Rows from a dataset
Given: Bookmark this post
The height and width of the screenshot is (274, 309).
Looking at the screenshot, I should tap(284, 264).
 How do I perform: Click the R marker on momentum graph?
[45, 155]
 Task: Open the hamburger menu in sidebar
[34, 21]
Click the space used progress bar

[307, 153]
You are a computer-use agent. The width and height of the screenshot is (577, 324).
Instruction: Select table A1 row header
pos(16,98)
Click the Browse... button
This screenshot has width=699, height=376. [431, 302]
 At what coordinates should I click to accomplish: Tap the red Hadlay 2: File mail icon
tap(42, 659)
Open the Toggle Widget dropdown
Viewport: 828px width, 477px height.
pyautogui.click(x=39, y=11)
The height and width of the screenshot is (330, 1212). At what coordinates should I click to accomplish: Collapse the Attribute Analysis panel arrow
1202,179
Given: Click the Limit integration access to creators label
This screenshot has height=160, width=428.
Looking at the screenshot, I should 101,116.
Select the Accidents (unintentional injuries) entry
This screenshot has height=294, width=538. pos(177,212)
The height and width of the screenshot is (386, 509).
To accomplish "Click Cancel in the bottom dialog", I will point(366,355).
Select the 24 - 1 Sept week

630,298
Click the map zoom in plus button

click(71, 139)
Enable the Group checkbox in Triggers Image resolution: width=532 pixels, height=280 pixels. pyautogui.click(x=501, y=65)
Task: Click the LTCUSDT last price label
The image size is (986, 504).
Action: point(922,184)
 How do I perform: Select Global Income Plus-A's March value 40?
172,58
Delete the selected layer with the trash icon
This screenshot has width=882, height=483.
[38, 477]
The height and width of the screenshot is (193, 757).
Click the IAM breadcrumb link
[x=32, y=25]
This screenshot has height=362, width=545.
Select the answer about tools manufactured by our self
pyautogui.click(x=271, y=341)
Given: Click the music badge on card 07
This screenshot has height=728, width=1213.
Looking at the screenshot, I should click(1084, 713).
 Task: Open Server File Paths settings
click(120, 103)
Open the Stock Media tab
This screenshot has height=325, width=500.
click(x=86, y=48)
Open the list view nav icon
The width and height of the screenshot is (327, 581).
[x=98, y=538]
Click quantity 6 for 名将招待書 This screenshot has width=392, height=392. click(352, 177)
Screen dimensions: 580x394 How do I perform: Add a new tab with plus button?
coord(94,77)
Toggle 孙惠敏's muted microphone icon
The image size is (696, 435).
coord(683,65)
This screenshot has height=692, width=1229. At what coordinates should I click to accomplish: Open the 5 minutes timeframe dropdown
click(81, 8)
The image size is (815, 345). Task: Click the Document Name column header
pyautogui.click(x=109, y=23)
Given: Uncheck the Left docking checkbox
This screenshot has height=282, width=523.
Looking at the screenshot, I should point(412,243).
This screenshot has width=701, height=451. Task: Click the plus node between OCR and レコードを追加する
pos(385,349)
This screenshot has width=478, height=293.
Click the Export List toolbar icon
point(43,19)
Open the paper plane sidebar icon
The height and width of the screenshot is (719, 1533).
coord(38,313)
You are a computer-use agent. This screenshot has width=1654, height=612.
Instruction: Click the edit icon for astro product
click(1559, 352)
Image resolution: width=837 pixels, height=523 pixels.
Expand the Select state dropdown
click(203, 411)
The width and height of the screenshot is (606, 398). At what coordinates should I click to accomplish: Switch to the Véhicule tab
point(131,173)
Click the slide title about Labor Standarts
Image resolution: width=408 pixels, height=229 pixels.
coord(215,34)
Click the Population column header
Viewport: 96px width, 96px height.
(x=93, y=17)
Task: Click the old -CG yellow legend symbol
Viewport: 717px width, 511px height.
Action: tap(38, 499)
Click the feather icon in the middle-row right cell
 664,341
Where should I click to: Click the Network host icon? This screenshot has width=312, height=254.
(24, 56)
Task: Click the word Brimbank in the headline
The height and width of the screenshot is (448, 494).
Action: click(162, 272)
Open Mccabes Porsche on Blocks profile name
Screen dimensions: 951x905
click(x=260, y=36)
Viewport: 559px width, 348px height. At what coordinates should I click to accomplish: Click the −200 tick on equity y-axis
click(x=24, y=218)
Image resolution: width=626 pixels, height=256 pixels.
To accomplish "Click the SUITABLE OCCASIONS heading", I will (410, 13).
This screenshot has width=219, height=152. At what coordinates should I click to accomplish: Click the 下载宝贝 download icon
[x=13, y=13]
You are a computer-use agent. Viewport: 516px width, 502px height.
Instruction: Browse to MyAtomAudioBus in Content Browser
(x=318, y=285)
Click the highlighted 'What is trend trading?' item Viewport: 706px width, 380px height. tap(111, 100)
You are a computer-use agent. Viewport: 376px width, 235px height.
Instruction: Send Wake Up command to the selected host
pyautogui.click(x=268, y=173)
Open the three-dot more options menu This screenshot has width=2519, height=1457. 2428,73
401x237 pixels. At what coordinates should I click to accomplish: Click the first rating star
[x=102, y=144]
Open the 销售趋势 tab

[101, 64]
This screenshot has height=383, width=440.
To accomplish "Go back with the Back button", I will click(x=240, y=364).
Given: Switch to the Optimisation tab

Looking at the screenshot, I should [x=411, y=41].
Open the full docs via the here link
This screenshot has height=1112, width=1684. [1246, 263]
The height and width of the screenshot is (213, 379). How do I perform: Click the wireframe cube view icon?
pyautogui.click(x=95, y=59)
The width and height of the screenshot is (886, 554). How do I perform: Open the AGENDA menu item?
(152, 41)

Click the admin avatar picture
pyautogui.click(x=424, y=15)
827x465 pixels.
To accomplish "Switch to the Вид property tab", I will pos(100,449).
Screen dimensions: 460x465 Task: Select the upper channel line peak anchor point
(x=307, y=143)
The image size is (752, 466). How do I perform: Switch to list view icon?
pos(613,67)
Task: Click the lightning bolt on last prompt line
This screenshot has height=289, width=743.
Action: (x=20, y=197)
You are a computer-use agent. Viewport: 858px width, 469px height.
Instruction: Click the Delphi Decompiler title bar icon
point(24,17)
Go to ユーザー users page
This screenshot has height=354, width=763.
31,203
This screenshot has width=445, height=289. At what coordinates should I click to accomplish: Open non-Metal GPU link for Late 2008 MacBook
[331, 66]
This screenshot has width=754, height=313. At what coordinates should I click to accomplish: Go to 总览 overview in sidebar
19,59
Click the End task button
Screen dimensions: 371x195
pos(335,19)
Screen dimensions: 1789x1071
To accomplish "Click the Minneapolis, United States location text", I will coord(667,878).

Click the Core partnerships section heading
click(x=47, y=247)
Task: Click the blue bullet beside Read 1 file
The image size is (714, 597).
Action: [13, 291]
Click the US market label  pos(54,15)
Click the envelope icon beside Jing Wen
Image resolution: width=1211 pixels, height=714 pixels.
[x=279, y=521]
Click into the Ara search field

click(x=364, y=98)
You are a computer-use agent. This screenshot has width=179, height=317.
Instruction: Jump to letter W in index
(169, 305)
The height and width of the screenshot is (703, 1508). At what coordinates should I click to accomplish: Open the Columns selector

PROBLEM — Retype every one of the records above, line for line, with no changes.

RESPONSE TO THE EXERCISE —
Given: Bookmark this post
The height and width of the screenshot is (274, 309).
Looking at the screenshot, I should tap(284, 264).
 How do I perform: Click the R marker on momentum graph?
[45, 155]
 Task: Open the hamburger menu in sidebar
[34, 21]
Click the space used progress bar

[307, 153]
You are a computer-use agent. The width and height of the screenshot is (577, 324).
Instruction: Select table A1 row header
pos(16,98)
Click the Browse... button
This screenshot has width=699, height=376. [431, 302]
 At what coordinates should I click to accomplish: Tap the red Hadlay 2: File mail icon
tap(42, 659)
Open the Toggle Widget dropdown
Viewport: 828px width, 477px height.
pyautogui.click(x=39, y=11)
The height and width of the screenshot is (330, 1212). At what coordinates should I click to accomplish: Collapse the Attribute Analysis panel arrow
1202,179
Given: Click the Limit integration access to creators label
This screenshot has height=160, width=428.
Looking at the screenshot, I should 101,116.
Select the Accidents (unintentional injuries) entry
This screenshot has height=294, width=538. pos(177,212)
The height and width of the screenshot is (386, 509).
To accomplish "Click Cancel in the bottom dialog", I will point(366,355).
Select the 24 - 1 Sept week

630,298
Click the map zoom in plus button

click(71, 139)
Enable the Group checkbox in Triggers Image resolution: width=532 pixels, height=280 pixels. pyautogui.click(x=501, y=65)
Task: Click the LTCUSDT last price label
The image size is (986, 504).
Action: point(922,184)
 How do I perform: Select Global Income Plus-A's March value 40?
172,58
Delete the selected layer with the trash icon
This screenshot has width=882, height=483.
[38, 477]
The height and width of the screenshot is (193, 757).
Click the IAM breadcrumb link
[x=32, y=25]
This screenshot has height=362, width=545.
Select the answer about tools manufactured by our self
pyautogui.click(x=271, y=341)
Given: Click the music badge on card 07
This screenshot has height=728, width=1213.
Looking at the screenshot, I should click(1084, 713).
 Task: Open Server File Paths settings
click(120, 103)
Open the Stock Media tab
This screenshot has height=325, width=500.
click(x=86, y=48)
Open the list view nav icon
The width and height of the screenshot is (327, 581).
[x=98, y=538]
Click quantity 6 for 名将招待書 This screenshot has width=392, height=392. click(352, 177)
Screen dimensions: 580x394 How do I perform: Add a new tab with plus button?
coord(94,77)
Toggle 孙惠敏's muted microphone icon
The image size is (696, 435).
coord(683,65)
This screenshot has height=692, width=1229. At what coordinates should I click to accomplish: Open the 5 minutes timeframe dropdown
click(81, 8)
The image size is (815, 345). Task: Click the Document Name column header
pyautogui.click(x=109, y=23)
Given: Uncheck the Left docking checkbox
This screenshot has height=282, width=523.
Looking at the screenshot, I should point(412,243).
This screenshot has width=701, height=451. Task: Click the plus node between OCR and レコードを追加する
pos(385,349)
This screenshot has width=478, height=293.
Click the Export List toolbar icon
point(43,19)
Open the paper plane sidebar icon
The height and width of the screenshot is (719, 1533).
coord(38,313)
You are a computer-use agent. This screenshot has width=1654, height=612.
Instruction: Click the edit icon for astro product
click(1559, 352)
Image resolution: width=837 pixels, height=523 pixels.
Expand the Select state dropdown
click(203, 411)
The width and height of the screenshot is (606, 398). At what coordinates should I click to accomplish: Switch to the Véhicule tab
point(131,173)
Click the slide title about Labor Standarts
Image resolution: width=408 pixels, height=229 pixels.
coord(215,34)
Click the Population column header
Viewport: 96px width, 96px height.
(x=93, y=17)
Task: Click the old -CG yellow legend symbol
Viewport: 717px width, 511px height.
Action: tap(38, 499)
Click the feather icon in the middle-row right cell
 664,341
Where should I click to: Click the Network host icon? This screenshot has width=312, height=254.
(24, 56)
Task: Click the word Brimbank in the headline
The height and width of the screenshot is (448, 494).
Action: click(162, 272)
Open Mccabes Porsche on Blocks profile name
Screen dimensions: 951x905
click(x=260, y=36)
Viewport: 559px width, 348px height. At what coordinates should I click to accomplish: Click the −200 tick on equity y-axis
click(x=24, y=218)
Image resolution: width=626 pixels, height=256 pixels.
To accomplish "Click the SUITABLE OCCASIONS heading", I will (410, 13).
This screenshot has width=219, height=152. At what coordinates should I click to accomplish: Click the 下载宝贝 download icon
[x=13, y=13]
You are a computer-use agent. Viewport: 516px width, 502px height.
Instruction: Browse to MyAtomAudioBus in Content Browser
(x=318, y=285)
Click the highlighted 'What is trend trading?' item Viewport: 706px width, 380px height. tap(111, 100)
You are a computer-use agent. Viewport: 376px width, 235px height.
Instruction: Send Wake Up command to the selected host
pyautogui.click(x=268, y=173)
Open the three-dot more options menu This screenshot has width=2519, height=1457. 2428,73
401x237 pixels. At what coordinates should I click to accomplish: Click the first rating star
[x=102, y=144]
Open the 销售趋势 tab

[101, 64]
This screenshot has height=383, width=440.
To accomplish "Go back with the Back button", I will click(x=240, y=364).
Given: Switch to the Optimisation tab

Looking at the screenshot, I should [x=411, y=41].
Open the full docs via the here link
This screenshot has height=1112, width=1684. [1246, 263]
The height and width of the screenshot is (213, 379). How do I perform: Click the wireframe cube view icon?
pyautogui.click(x=95, y=59)
The width and height of the screenshot is (886, 554). How do I perform: Open the AGENDA menu item?
(152, 41)

Click the admin avatar picture
pyautogui.click(x=424, y=15)
827x465 pixels.
To accomplish "Switch to the Вид property tab", I will pos(100,449).
Screen dimensions: 460x465 Task: Select the upper channel line peak anchor point
(x=307, y=143)
The image size is (752, 466). How do I perform: Switch to list view icon?
pos(613,67)
Task: Click the lightning bolt on last prompt line
This screenshot has height=289, width=743.
Action: (x=20, y=197)
You are a computer-use agent. Viewport: 858px width, 469px height.
Instruction: Click the Delphi Decompiler title bar icon
point(24,17)
Go to ユーザー users page
This screenshot has height=354, width=763.
31,203
This screenshot has width=445, height=289. At what coordinates should I click to accomplish: Open non-Metal GPU link for Late 2008 MacBook
[331, 66]
This screenshot has width=754, height=313. At what coordinates should I click to accomplish: Go to 总览 overview in sidebar
19,59
Click the End task button
Screen dimensions: 371x195
pos(335,19)
Screen dimensions: 1789x1071
To accomplish "Click the Minneapolis, United States location text", I will coord(667,878).

Click the Core partnerships section heading
click(x=47, y=247)
Task: Click the blue bullet beside Read 1 file
The image size is (714, 597).
Action: [13, 291]
Click the US market label  pos(54,15)
Click the envelope icon beside Jing Wen
Image resolution: width=1211 pixels, height=714 pixels.
[x=279, y=521]
Click into the Ara search field

click(x=364, y=98)
You are a computer-use agent. This screenshot has width=179, height=317.
Instruction: Jump to letter W in index
(169, 305)
The height and width of the screenshot is (703, 1508). At what coordinates should I click to accomplish: Open the Columns selector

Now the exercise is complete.